Elhusseiny Abdelrahman M, Azhari Jamal O, Kornhauser Tom, Kilgore David A, Wilson David K, Bielamowicz Kevin J, Stallings-Archer Kandi A, Pemberton John D
Department of Ophthalmology, Harvey and Bernice Jones Eye Institute, University of Arkansas for Medical Sciences, Little Rock, Arkansas, USA.
Department of Ophthalmology, Boston Children's Hospital, Boston, Massachusetts, USA.
Orbit. 2025 Feb;44(1):82-86. doi: 10.1080/01676830.2023.2300802. Epub 2024 Jan 30.
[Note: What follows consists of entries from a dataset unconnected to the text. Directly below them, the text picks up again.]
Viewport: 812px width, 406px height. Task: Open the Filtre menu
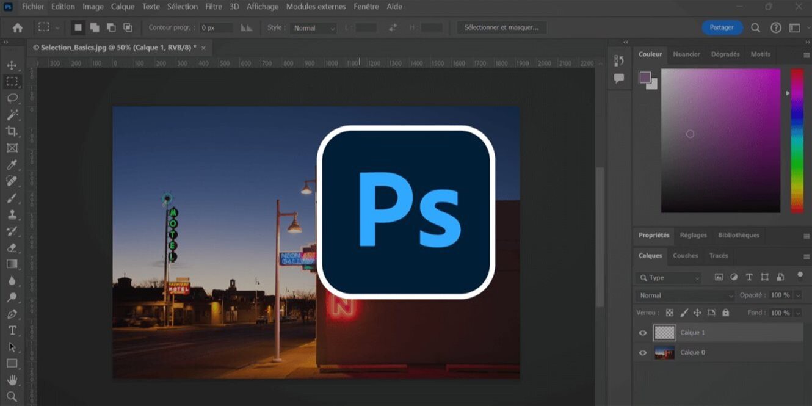(x=214, y=7)
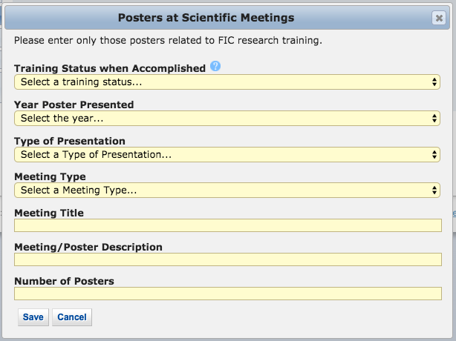Screen dimensions: 456x341
Task: Click the Type of Presentation label
Action: click(x=70, y=141)
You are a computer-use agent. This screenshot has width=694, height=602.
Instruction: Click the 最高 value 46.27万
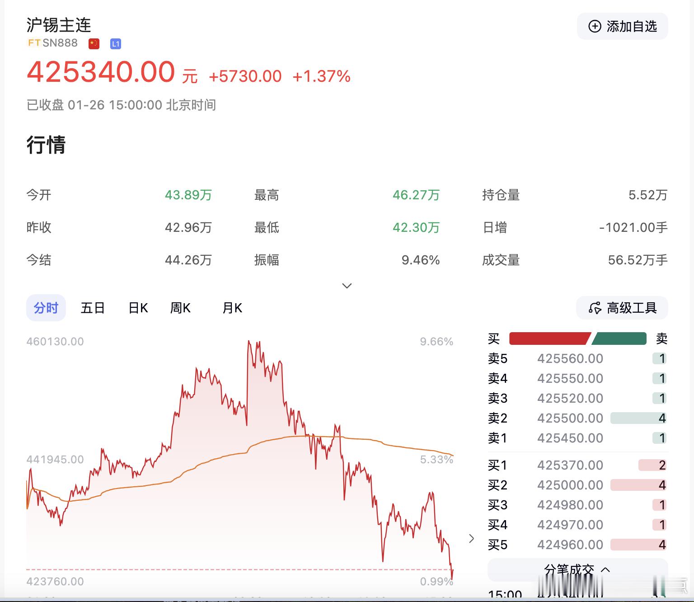415,195
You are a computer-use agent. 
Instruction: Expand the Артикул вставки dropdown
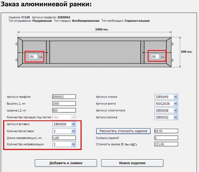pyautogui.click(x=64, y=124)
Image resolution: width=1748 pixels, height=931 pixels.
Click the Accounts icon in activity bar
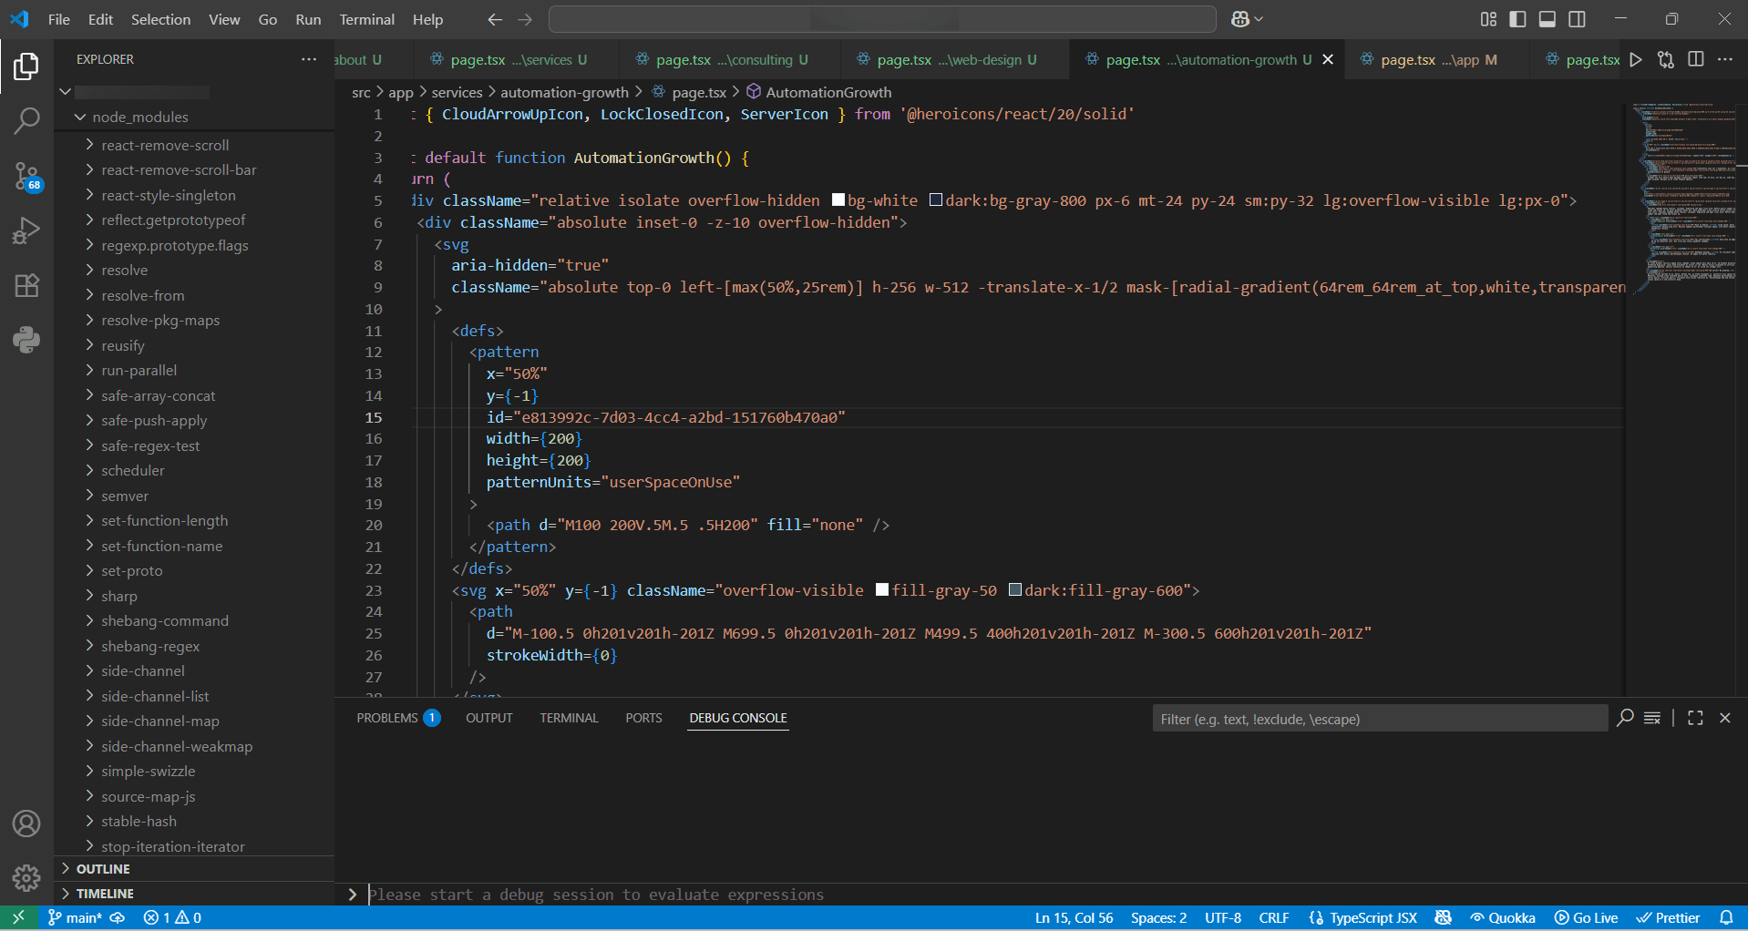[26, 824]
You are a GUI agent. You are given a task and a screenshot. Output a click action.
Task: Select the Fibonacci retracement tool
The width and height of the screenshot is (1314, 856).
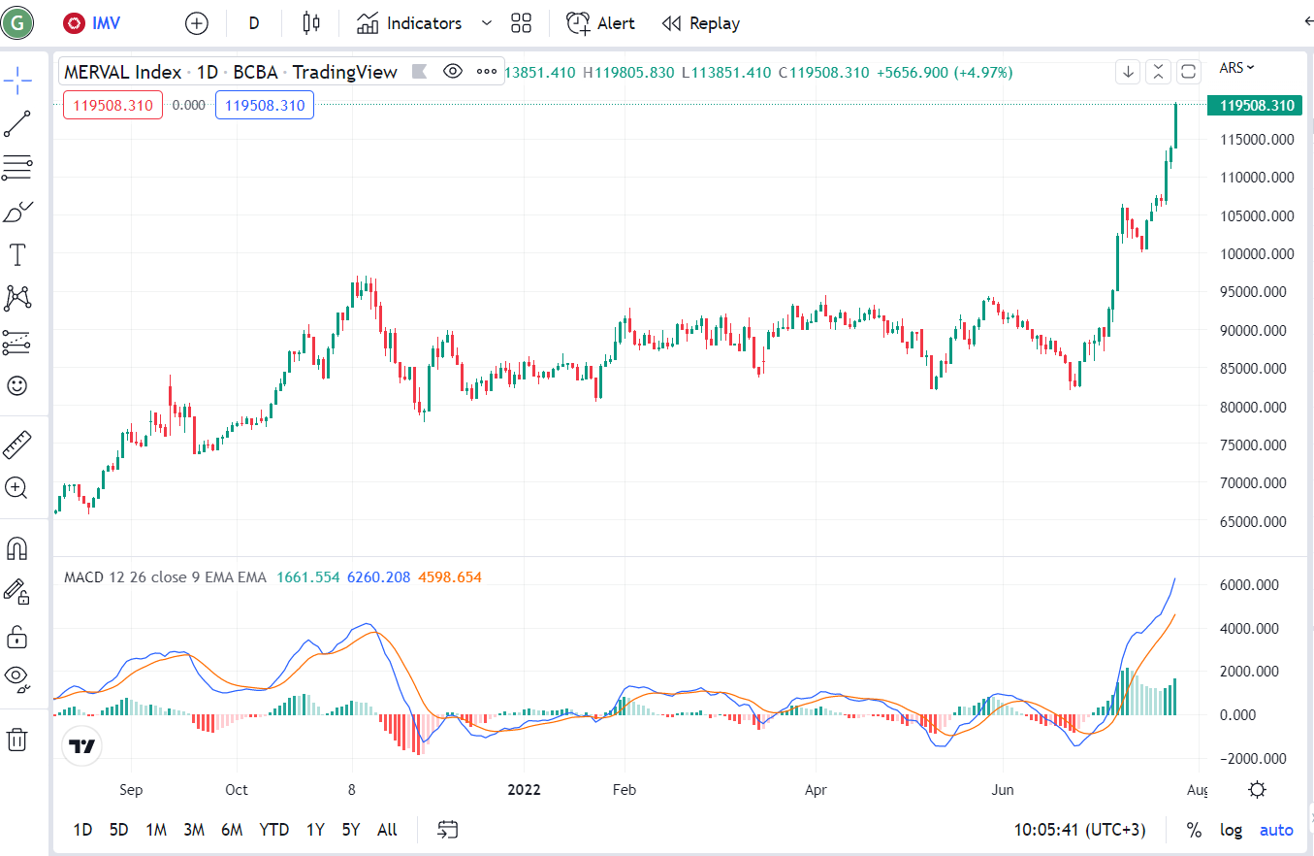tap(16, 168)
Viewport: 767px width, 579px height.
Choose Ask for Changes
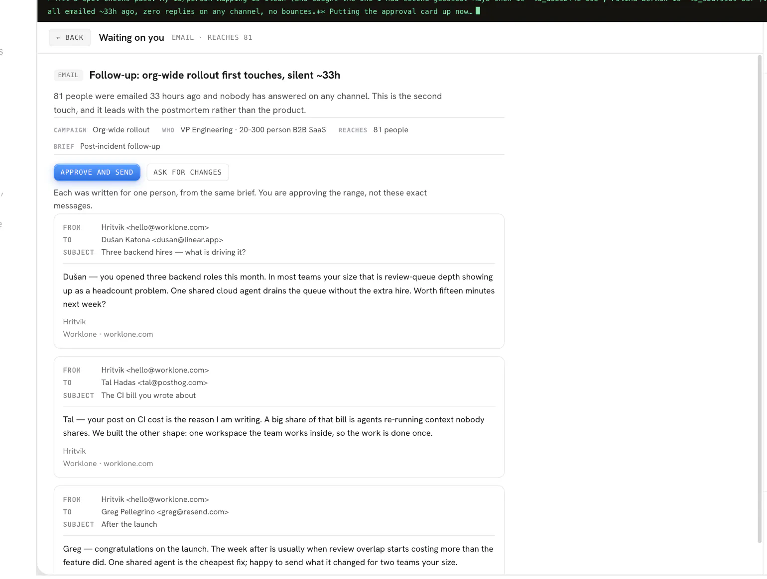click(x=187, y=172)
Langerhans cell histiocytosis (LCH) is a condition characterized by clonal proliferation of the phagocytic cells derived from the bone marrow. In this article, we present an exceedingly rare case of congenital/neonatal LCH in a 3-week-old girl who initially presented with an isolated swelling of the eyelid, initially misdiagnosed as a chalazion. Subsequently, a biopsy was performed, and histopathological evaluation confirmed the diagnosis of LCH. A staging work-up revealed no evidence of multisystem involvement, and thus, local steroid injection was performed as the initial treatment for the residual lesion. Cases of localized LCH that manifest as eyelid masses are rare, and most reported cases involve children over the age of one year. To the best of our knowledge, this case represents the first reported instance of neonatal LCH presenting as an eyelid mass. Although neonatal LCH is rare, ophthalmologists must be aware of this presentation and include it in the differential diagnosis for eyelid lesions in infants during the first month of life.